* _Problem to work on_: Only the number is needed. Please count the lines below in which the word "logo" occurs.

* _The records_:
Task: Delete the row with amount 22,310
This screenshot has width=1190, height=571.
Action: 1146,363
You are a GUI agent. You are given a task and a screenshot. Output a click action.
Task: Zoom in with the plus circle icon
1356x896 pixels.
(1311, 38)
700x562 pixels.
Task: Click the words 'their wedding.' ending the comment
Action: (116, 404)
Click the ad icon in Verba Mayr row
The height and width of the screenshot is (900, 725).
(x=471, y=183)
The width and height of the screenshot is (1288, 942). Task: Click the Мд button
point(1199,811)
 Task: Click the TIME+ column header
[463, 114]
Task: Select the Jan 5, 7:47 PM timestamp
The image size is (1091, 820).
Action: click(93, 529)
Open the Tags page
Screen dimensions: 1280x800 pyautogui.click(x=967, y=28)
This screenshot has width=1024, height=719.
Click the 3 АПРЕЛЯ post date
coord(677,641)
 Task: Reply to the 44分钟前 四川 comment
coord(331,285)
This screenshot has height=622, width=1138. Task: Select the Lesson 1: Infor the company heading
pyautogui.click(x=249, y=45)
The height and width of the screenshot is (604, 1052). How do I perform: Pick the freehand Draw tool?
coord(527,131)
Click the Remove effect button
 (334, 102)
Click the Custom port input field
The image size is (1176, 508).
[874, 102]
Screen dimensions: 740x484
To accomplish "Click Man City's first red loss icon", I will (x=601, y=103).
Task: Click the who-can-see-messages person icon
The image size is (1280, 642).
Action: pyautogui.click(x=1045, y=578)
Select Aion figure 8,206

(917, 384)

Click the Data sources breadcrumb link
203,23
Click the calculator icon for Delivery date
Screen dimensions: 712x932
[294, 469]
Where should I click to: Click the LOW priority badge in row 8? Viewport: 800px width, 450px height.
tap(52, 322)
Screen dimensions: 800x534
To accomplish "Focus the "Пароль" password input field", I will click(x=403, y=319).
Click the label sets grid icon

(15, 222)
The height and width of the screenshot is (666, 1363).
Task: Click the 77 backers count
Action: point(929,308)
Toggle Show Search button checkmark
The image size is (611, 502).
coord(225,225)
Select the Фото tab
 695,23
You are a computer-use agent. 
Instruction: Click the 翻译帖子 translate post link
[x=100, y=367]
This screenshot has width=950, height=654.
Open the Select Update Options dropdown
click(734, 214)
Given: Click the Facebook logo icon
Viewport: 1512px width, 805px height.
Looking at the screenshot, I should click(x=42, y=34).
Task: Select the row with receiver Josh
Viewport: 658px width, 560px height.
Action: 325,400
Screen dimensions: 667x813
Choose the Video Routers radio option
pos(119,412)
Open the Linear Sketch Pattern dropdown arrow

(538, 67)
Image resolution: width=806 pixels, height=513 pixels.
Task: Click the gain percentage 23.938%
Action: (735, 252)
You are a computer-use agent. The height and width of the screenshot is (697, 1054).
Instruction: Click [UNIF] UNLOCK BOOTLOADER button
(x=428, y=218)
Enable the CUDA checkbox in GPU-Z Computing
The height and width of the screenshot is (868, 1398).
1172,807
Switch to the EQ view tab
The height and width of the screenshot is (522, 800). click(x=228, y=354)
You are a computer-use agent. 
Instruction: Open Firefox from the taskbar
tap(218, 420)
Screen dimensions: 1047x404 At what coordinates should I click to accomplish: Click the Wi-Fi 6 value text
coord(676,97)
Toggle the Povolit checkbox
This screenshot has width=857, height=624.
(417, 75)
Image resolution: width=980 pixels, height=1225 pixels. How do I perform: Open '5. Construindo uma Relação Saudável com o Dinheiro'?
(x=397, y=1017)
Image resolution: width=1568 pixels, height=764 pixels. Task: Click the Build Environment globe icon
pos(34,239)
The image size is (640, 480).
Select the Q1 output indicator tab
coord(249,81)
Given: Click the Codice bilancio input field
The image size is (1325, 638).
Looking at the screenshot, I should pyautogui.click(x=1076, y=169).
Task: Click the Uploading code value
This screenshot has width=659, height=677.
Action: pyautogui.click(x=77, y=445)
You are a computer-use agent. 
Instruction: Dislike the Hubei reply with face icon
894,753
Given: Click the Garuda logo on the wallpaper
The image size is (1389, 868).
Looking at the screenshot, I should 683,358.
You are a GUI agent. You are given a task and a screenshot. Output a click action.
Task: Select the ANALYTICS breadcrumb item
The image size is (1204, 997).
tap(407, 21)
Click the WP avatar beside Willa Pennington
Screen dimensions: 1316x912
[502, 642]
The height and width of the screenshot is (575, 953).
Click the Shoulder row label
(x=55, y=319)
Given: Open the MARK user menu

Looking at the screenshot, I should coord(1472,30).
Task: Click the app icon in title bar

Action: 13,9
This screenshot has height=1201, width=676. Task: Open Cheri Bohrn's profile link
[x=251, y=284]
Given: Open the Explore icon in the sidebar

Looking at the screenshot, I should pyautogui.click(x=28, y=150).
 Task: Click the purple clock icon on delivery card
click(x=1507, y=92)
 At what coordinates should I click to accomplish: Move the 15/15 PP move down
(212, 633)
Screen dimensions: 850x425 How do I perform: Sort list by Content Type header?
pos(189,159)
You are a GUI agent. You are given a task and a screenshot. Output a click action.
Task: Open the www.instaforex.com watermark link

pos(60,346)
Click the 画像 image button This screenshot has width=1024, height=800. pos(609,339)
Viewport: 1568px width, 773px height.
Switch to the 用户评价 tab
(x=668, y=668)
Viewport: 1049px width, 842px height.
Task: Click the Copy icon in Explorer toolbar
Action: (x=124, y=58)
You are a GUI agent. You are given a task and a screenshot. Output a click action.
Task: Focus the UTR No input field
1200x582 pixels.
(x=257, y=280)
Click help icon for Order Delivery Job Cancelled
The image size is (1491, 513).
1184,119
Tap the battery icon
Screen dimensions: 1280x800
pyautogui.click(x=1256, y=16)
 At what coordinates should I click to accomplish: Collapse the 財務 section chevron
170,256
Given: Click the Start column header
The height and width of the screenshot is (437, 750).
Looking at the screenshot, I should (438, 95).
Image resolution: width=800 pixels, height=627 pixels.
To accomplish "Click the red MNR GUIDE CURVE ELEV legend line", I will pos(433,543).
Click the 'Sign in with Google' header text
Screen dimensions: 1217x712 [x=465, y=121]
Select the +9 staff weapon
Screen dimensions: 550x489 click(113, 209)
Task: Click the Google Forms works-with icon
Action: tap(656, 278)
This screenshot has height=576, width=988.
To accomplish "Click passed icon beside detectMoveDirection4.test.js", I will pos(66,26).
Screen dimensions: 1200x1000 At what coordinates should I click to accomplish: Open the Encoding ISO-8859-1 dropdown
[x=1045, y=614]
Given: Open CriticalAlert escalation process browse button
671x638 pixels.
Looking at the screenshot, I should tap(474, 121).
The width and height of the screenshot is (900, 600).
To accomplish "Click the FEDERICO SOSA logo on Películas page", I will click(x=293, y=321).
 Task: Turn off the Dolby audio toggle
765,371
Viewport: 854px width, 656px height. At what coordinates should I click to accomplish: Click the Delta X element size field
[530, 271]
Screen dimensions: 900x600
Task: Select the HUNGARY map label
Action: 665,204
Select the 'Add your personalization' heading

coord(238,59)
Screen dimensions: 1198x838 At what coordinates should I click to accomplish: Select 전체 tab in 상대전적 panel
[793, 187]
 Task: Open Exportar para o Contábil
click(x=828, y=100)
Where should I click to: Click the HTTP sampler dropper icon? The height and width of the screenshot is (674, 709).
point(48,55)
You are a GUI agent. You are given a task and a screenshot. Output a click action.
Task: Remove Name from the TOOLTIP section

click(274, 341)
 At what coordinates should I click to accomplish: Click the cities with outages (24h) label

* _Answer to this exercise_: 3